Love stands upon thy left hand and thy right,
Yet by no sunset and by no moonrise
Shall make thee man and ease a woman's sighs,
Or make thee woman for a man's delight.
To what strange end hath some strange god made fair
The double blossom of two fruitless flowers?
Hid love in all the folds of all thy hair,
Fed thee on summers, watered thee with showers,
Given all the gold that all the seasons wear
To thee that art a thing of barren hours?
IV
Yea, love, I see; it is not love but fear.

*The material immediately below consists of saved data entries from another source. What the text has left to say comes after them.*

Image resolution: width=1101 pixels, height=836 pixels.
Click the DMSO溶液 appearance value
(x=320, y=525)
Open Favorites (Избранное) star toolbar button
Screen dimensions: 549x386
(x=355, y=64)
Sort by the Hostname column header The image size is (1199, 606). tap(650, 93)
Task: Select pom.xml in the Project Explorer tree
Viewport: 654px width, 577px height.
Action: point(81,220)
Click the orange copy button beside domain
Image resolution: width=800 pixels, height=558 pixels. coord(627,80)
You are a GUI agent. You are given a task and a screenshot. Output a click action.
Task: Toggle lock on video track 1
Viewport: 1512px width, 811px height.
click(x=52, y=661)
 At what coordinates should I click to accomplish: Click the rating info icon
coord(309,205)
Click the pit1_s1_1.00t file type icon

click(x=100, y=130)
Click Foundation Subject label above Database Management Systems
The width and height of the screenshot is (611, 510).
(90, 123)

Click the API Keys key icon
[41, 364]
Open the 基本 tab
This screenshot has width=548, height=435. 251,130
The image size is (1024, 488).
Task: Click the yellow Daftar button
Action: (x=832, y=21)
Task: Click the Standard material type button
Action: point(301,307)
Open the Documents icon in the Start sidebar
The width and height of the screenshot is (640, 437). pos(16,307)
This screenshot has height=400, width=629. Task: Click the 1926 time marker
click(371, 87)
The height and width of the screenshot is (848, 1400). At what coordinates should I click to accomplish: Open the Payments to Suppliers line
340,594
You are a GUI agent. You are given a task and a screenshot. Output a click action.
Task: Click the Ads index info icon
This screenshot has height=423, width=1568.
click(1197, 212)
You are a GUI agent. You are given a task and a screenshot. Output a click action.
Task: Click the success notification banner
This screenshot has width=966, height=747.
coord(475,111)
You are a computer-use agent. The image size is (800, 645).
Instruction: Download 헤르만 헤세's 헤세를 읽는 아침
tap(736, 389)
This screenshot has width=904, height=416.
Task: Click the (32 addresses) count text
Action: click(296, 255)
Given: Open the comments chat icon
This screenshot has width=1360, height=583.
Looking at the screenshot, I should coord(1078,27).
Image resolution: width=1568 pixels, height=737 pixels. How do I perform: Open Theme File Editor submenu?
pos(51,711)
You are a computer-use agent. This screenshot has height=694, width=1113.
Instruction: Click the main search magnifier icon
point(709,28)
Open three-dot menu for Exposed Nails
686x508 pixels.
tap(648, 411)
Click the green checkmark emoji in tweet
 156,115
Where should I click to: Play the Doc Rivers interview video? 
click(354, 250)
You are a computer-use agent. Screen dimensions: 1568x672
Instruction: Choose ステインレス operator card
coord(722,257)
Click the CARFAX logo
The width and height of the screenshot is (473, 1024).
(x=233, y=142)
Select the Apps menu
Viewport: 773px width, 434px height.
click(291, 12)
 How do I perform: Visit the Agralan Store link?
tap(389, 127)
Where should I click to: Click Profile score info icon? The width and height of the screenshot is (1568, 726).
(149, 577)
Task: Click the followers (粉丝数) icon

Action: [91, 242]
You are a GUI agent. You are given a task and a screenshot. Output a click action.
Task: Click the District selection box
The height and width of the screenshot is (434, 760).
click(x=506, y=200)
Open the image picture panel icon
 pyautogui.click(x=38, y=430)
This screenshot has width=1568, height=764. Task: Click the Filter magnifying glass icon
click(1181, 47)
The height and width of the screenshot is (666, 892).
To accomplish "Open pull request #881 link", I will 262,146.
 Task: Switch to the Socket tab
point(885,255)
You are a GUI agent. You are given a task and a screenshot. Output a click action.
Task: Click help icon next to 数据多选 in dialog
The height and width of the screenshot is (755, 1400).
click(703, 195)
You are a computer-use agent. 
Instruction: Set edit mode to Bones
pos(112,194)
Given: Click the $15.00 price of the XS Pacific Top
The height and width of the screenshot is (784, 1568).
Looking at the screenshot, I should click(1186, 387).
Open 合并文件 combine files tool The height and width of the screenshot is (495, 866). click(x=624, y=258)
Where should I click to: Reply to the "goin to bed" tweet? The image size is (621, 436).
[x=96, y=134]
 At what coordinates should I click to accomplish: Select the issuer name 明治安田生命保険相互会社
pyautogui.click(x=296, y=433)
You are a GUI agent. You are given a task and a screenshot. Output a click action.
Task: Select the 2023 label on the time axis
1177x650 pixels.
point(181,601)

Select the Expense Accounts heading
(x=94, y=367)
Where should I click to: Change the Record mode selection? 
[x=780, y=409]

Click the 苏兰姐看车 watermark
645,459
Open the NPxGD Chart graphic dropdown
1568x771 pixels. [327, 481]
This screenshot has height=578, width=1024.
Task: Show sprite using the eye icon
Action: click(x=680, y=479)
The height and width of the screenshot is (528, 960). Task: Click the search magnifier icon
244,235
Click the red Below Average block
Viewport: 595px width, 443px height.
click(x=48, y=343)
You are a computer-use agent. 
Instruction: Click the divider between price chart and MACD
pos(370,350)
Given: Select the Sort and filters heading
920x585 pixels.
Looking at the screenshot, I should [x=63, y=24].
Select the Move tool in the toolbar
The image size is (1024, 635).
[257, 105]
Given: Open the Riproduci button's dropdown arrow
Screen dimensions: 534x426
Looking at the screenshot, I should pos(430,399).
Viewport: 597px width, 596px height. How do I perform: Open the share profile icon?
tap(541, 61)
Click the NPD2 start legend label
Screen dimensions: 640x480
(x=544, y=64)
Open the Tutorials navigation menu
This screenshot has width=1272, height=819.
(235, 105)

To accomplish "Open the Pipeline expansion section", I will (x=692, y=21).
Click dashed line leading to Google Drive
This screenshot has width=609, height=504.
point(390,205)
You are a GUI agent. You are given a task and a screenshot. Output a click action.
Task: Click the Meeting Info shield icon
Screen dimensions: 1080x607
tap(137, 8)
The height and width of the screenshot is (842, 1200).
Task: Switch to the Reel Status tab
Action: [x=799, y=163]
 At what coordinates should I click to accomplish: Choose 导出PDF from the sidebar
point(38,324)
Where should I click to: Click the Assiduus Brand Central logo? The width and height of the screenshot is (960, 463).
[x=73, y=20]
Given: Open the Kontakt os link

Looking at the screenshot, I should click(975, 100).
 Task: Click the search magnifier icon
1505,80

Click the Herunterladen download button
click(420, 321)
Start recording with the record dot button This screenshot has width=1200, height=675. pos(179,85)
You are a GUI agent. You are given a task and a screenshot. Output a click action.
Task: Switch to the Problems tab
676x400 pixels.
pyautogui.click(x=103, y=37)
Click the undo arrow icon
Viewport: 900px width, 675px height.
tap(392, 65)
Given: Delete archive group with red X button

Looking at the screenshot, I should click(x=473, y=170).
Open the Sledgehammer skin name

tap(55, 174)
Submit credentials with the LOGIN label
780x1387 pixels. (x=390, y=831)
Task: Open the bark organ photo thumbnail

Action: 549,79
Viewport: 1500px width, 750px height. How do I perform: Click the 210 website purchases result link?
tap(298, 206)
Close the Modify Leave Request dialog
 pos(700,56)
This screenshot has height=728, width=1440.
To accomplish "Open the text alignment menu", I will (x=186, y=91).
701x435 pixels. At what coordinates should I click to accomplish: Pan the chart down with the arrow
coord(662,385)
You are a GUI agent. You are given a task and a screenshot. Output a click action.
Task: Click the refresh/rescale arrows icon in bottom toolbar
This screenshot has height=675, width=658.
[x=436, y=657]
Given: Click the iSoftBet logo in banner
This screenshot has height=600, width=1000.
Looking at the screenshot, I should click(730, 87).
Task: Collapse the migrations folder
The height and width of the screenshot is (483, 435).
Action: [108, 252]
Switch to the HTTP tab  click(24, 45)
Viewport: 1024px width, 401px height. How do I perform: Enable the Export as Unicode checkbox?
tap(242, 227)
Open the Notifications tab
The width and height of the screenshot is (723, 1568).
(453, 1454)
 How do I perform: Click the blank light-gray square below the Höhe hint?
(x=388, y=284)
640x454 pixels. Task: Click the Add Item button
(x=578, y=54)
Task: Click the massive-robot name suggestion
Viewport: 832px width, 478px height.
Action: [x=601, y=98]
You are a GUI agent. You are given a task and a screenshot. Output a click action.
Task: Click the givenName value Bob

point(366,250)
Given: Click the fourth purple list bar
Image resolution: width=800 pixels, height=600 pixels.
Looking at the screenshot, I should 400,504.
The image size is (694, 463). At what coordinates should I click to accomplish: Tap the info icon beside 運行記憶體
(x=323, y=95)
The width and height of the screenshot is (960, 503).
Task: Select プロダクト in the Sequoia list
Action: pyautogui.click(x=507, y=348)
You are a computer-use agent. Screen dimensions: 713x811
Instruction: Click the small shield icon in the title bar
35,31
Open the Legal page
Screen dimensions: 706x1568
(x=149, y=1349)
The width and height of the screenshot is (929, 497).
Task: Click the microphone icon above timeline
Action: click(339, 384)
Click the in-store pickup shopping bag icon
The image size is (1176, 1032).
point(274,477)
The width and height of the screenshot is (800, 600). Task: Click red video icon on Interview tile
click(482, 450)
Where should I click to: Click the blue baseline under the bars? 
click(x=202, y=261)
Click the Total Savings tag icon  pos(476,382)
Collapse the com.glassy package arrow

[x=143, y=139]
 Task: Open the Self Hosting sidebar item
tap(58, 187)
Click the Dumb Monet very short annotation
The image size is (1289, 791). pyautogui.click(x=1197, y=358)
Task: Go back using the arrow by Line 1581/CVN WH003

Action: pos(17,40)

Nay, sweet, it is not fear but love, I know;
Or wherefore should thy body's blossom blow
So sweetly, or thine eyelids leave so clear
Thy gracious eyes that never made a tear—
Though for their love our tears like blood should flow,
Though love and life and death should come and go,
So dreadful, so desirable, so dear?
Yea, sweet, I know; I saw in what swift wise
Beneath the woman's and the water's kiss
Thy moist limbs melted into Salmacis,
And the large light turned tender in thine eyes,
And all thy boy's breath softened into sighs;
But Love being blind, how should he know of this?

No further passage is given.